Earlier this year, I started a series of posts to encourage systems administrators to refine their troubleshooting abilities. This is the second post in that series.
Almost every system administrator has found themselves in a situation where they're confronted with a server which has a problem. However, if you're not the primary administrator for the server, you may not always know what has changed recently or you may not be aware of changes in the server's environment. In these situations, if the fix isn't obvious, try going through these steps:
Localize the problem to a specific daemon or service
In the case of a problem where a website isn't loading properly, is it a problem with the web server itself? Could something other than the actual web server daemon be having an issue?
As an example, consider a ruby on rails application which runs through apache's mod_proxy_balancer and queries data from MySQL. If any of those individual puzzle pieces were not functioning correctly, you'd get a different result. A downed MySQL instance could make the application throw errors or appear to be unresponsive. If the mongrel cluster had failed, apache might be returning internal server errors. Your browser might return a connection refused if apache was down.

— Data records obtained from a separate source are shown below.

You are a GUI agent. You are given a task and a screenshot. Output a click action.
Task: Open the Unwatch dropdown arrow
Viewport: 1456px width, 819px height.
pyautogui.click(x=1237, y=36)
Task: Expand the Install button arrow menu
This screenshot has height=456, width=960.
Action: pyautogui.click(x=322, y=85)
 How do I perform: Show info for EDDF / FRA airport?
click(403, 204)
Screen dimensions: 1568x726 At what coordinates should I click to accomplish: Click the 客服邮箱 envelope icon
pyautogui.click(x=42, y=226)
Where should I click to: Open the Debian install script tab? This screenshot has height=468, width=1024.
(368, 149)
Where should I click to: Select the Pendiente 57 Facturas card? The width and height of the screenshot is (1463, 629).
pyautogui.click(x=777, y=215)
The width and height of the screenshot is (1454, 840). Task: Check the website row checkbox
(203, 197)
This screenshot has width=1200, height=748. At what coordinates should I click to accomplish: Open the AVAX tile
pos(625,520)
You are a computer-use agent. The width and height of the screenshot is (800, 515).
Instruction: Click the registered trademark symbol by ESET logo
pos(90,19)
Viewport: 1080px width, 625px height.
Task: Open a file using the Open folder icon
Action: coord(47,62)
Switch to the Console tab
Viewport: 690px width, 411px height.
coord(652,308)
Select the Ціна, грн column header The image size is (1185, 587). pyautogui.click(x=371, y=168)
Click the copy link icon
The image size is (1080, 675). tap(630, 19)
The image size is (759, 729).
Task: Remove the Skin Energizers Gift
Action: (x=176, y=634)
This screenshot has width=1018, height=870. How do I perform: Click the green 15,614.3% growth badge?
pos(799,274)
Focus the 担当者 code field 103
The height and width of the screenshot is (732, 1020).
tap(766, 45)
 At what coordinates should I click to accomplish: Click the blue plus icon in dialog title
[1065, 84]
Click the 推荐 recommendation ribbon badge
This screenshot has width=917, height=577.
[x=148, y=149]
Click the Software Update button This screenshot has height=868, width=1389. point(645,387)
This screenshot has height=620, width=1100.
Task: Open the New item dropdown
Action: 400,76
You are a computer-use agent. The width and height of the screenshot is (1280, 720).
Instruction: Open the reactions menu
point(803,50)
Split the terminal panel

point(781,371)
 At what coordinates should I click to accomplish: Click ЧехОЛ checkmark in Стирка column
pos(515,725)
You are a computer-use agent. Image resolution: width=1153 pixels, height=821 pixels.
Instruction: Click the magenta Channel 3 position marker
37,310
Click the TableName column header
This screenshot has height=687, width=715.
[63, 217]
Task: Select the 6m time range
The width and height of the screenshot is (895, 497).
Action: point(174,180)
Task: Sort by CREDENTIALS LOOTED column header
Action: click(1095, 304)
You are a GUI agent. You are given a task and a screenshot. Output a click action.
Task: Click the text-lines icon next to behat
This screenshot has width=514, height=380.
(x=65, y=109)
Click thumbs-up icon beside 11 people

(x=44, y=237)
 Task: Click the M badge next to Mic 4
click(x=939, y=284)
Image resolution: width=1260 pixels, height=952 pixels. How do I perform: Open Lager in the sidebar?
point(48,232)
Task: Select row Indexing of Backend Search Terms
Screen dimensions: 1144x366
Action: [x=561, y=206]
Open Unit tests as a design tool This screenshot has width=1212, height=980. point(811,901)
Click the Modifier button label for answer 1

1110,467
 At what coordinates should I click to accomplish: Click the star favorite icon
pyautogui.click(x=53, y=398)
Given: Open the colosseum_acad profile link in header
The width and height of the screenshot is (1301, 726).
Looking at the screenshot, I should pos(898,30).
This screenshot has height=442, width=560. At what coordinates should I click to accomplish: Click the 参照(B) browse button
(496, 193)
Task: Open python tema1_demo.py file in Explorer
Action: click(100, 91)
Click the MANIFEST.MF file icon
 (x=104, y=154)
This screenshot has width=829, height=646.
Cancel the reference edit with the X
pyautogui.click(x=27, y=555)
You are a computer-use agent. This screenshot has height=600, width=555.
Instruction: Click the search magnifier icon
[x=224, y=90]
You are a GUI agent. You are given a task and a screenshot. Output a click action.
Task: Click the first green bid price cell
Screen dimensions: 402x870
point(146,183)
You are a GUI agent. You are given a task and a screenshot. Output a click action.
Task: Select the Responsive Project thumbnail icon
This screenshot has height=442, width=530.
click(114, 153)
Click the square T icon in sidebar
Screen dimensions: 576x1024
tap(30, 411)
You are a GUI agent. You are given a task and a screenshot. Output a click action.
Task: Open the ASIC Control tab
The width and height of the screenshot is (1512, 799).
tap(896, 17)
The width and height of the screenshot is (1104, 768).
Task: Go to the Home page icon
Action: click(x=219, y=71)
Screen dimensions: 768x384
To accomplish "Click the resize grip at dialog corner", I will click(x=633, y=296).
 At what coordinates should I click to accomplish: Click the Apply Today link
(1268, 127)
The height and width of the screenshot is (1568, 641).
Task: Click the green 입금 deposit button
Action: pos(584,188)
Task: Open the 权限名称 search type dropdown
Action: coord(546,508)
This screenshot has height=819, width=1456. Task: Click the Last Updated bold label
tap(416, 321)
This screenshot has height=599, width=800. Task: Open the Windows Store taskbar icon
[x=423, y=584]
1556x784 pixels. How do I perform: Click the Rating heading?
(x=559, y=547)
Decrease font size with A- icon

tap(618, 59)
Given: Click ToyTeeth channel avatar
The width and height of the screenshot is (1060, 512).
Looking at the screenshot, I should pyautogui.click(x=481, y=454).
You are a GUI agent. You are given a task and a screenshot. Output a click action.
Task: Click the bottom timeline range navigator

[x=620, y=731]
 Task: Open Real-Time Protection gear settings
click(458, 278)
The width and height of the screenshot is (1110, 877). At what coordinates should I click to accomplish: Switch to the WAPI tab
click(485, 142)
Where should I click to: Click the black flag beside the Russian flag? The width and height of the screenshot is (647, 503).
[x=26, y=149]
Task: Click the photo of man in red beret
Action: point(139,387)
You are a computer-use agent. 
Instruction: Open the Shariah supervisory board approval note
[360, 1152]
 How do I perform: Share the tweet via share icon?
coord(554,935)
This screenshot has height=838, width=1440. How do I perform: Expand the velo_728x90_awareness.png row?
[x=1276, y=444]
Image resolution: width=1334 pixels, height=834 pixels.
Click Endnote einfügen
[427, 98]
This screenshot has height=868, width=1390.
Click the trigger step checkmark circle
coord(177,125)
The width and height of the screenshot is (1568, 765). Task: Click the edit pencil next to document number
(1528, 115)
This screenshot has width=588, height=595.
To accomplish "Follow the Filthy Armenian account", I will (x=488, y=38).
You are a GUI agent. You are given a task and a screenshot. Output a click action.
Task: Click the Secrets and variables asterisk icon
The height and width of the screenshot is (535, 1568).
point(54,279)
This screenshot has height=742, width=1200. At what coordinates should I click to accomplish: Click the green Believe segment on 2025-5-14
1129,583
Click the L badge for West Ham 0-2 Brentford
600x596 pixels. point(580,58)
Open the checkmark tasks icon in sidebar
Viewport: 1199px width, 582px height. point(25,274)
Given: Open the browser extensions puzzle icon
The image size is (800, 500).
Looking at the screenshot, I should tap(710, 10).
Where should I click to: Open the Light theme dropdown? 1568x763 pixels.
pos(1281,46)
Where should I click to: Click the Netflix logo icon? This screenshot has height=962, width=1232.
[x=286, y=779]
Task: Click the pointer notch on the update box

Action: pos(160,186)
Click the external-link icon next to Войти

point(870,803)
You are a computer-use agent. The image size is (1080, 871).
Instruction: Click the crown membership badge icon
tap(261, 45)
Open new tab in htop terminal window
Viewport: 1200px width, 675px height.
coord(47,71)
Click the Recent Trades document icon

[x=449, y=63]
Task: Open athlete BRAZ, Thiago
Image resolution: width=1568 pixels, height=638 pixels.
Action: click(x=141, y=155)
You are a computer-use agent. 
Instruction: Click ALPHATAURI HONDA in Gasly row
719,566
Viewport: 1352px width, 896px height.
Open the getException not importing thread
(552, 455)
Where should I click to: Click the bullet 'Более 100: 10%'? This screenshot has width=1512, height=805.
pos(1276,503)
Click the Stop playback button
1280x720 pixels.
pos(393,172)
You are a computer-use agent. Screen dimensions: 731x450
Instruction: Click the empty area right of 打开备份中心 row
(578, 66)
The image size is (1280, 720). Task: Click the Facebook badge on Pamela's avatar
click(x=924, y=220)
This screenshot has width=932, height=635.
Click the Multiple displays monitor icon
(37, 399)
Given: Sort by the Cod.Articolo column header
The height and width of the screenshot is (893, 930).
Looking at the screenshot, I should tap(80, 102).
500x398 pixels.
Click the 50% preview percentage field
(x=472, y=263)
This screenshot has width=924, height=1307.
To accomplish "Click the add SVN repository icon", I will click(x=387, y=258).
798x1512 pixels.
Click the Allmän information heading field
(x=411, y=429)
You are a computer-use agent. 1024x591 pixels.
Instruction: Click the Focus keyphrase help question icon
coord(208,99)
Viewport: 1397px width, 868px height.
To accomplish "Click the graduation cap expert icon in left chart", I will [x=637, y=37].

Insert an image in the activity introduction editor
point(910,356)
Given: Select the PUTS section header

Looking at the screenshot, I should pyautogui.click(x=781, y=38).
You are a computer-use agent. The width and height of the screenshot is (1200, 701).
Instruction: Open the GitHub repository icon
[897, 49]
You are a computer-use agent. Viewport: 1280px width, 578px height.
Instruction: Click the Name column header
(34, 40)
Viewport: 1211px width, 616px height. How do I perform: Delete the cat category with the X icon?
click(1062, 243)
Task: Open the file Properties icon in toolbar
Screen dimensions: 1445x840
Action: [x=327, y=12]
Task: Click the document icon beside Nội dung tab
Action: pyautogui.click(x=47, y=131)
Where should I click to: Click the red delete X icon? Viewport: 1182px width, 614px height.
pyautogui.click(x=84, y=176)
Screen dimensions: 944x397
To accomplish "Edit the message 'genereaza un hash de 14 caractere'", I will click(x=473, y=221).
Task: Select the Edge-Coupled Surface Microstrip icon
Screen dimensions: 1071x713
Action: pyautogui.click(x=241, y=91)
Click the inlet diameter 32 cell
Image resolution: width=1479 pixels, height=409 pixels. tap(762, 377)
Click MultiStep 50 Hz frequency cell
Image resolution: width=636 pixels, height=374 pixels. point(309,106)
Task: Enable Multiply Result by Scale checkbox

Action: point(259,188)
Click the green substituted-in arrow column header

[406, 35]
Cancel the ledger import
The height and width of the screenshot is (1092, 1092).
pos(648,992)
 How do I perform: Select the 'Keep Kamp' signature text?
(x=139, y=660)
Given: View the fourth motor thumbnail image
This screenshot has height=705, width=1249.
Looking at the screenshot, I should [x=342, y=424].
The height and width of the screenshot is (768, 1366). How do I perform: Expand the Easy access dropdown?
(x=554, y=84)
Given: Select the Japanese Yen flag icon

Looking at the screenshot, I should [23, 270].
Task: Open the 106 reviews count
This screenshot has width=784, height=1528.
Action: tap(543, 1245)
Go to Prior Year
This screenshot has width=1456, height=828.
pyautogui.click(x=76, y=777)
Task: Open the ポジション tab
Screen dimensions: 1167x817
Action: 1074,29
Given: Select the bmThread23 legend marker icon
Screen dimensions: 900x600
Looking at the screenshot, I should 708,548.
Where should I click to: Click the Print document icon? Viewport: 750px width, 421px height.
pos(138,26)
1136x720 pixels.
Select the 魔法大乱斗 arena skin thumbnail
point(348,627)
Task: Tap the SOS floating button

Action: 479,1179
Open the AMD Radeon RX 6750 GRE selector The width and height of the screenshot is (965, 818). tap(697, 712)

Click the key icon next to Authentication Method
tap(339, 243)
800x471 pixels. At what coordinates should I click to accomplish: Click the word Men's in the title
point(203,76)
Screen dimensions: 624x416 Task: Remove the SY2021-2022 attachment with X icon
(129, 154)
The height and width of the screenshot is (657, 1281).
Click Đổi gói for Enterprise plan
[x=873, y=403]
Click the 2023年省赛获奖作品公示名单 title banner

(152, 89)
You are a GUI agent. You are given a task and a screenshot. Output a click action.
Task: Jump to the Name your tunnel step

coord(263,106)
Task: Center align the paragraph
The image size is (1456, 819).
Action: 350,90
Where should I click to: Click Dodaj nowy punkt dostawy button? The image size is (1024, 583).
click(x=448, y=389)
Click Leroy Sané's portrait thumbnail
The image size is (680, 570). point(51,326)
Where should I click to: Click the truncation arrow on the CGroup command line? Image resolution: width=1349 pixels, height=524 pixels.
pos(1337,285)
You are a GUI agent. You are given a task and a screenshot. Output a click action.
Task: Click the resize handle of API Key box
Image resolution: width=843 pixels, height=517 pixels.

These are all relatively easy to determine.
What if you are unable to determine which daemon is causing the problem?
If it's broken, break it a little more
Let's say that you've reviewed the process list and all of the appropriate daemons appear to be running. However, the website is still not loading properly. What do you do? Bring down a service and try again. Did something change? Did a new error appear? If not, bring that daemon back up and try taking down one of the other ones.
I've also had some good results by making small adjustments in the web server's configuration file. If you have a virtual host that isn't returning the correct data, try commenting it out temporarily. For rewrite rules, try removing them temporarily or strip them down to a more basic form. Test again, and then begin adding lines back incrementally. As much as a single period or quotation mark can derail a perfectly good set of rewrite rules.
In short - try to think outside the box when you're troubleshooting a difficult issue on an unfamiliar system. Always remember to back up your configurations before making changes and ensure your daemons will start properly if you bring them down.

Great post:
However, if you’re not the primary administrator for the server, you may not always know what has changed recently or you may not be aware of changes in the server’s environment.
Monitoring
I've found that good monitoring and a few system notes can go a long way in this situation. For example, monitoring slave replication, NFS mounts or other inter-connected services can often give you a good point to start.
False Correlation
Be cautious against false correlation of events.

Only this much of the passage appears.